Open niyaznigmatullin opened this issue 2 years ago • 4 comments

This is the issue I want to discuss.

I tried to run gnu tests locally. It appeared that some tests use all the memory.

After some investigation it appeared that there are this tests:

  • numfmt --padding=-9223372036854775808 0
    

    So the test is actually

    ['pad-3.2', "--padding=$limits->{LONG_MIN} 0",
            {ERR => "$prog: invalid padding value '$limits->{LONG_MIN}'\n"},
            {EXIT => '1'}],
    

    this padding is unsupported in GNU version. And uutils version "supports" it, but probably not that I think that this use case with that large number bothers anyone. So GNU tests will fail, this will take many resources when running until all the memory is out, and also it's very slow if there is swap.

  • The same thing for other test cases

    printf %.*d 2147483648 15
    

    and

    printf %*d 2147483648 15
    

    which are

      ['d-big-prec', "%.*d $pow_2_31 15",  # INT_MAX
    {EXIT=>1}, {ERR=>"$prog: invalid precision: '$pow_2_31'\n"}],
      ['d-big-fwidth', "%*d $pow_2_31 15",  # INT_MAX
    {EXIT=>1}, {ERR=>"$prog: invalid field width: '$pow_2_31'\n"}],
    

What do you think, should we do?

  1. Just don't run them
  2. Change uutils version to handle the testcases as GNU does for these specific values
  3. Change uutils version to handle all big values as GNU does, not just these ones
  4. Somehow make a dummy preallocation of this size, to throw out memory exhausted error, and immediately free allocated memory. Somehow like that:
    { // this is done just for gnu tests to pass
        let mut v = vec![0u8; 1];
        v.try_reserve(implicit_padding.unwrap_or(options.padding).unsigned_abs())
            .map_err(|_| "memory exhausted")?
    }
    
    and change the tests to print the similar error. This will help to immediately raise an error, not wait until all memory comes out.

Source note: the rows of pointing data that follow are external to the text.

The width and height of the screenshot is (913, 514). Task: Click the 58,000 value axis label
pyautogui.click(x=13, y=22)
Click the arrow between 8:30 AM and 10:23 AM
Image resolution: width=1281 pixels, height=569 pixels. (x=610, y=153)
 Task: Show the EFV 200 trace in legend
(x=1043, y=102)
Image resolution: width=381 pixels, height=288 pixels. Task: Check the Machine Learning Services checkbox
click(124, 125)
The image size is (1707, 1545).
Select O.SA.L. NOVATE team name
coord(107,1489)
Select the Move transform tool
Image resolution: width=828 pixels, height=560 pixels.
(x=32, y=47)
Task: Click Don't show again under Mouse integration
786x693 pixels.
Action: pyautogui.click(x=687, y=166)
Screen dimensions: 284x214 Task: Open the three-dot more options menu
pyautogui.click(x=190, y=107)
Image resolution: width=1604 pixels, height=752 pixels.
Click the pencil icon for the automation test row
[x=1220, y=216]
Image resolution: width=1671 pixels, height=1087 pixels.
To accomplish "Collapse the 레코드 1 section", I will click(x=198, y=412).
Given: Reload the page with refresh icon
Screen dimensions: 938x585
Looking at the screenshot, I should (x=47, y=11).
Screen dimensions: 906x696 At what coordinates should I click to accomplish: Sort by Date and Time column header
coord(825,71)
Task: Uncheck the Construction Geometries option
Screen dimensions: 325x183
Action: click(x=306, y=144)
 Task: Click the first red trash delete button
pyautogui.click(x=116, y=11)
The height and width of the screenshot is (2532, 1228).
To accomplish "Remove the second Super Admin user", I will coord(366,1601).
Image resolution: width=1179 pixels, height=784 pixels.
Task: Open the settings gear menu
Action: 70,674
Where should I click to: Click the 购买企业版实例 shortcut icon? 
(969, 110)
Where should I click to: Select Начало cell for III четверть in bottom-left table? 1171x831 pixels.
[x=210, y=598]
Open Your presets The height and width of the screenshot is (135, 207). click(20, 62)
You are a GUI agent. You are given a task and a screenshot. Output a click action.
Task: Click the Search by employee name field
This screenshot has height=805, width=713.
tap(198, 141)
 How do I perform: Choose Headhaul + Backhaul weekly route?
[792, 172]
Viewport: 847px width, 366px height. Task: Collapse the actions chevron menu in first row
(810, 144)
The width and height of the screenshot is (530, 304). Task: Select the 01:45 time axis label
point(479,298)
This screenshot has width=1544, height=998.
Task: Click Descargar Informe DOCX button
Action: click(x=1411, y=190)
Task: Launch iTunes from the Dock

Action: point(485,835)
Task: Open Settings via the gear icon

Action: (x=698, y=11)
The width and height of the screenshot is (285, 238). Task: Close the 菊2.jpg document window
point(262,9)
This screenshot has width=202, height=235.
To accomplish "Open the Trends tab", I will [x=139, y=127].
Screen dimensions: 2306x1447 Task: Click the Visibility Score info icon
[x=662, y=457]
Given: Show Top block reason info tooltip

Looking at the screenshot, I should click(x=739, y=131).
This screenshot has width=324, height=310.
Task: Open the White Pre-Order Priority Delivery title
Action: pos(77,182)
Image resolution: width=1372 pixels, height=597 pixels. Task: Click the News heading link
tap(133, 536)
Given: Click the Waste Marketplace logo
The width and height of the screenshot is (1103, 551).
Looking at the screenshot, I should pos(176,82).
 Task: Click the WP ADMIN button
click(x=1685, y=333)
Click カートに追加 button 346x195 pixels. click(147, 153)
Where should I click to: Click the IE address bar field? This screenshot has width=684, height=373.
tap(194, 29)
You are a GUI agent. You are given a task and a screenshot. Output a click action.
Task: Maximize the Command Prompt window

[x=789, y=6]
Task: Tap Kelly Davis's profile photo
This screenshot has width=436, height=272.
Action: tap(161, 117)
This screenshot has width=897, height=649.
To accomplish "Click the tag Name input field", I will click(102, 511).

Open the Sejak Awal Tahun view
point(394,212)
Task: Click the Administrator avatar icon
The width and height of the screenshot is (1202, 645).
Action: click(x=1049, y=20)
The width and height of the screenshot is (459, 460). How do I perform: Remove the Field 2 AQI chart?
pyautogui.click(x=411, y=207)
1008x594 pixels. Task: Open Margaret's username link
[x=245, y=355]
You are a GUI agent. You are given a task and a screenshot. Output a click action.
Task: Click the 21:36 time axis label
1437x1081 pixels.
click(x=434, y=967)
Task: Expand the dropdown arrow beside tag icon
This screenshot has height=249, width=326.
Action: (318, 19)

niyaznigmatullin avatar Aug 04 '22 15:08 niyaznigmatullin

If I understand correctly, GNU has some limits on the inputs they accept? I think that would be a good design decision, because if the padding is that large, it's very likely to be an error.

tertsdiepraam avatar Aug 04 '22 16:08 tertsdiepraam

I also like that solution. I will fix it then.

niyaznigmatullin avatar Aug 04 '22 18:08 niyaznigmatullin

Focusing just on numfmt, I checked GNU[1] and they check specifically for

padding_width < -LONG_MAX

So we could just do the same? Although it's probably some implementation-specific reason for them to check for it.

1: https://github.com/coreutils/coreutils/blob/master/src/numfmt.c#L1500

Edit: I figured it out. They flip the padding_width to positive if a negative integer is given. And since LONG_MIN = -LONG_MAX - 1, they can't flip the value if it is LONG_MIN. If we don't have this limitation, I suggest we disable the test.

tertsdiepraam avatar Aug 04 '22 21:08 tertsdiepraam

And for printf GNU version checks if INT_MIN <= width && width <= INT_MAX and uutils version store it in isize.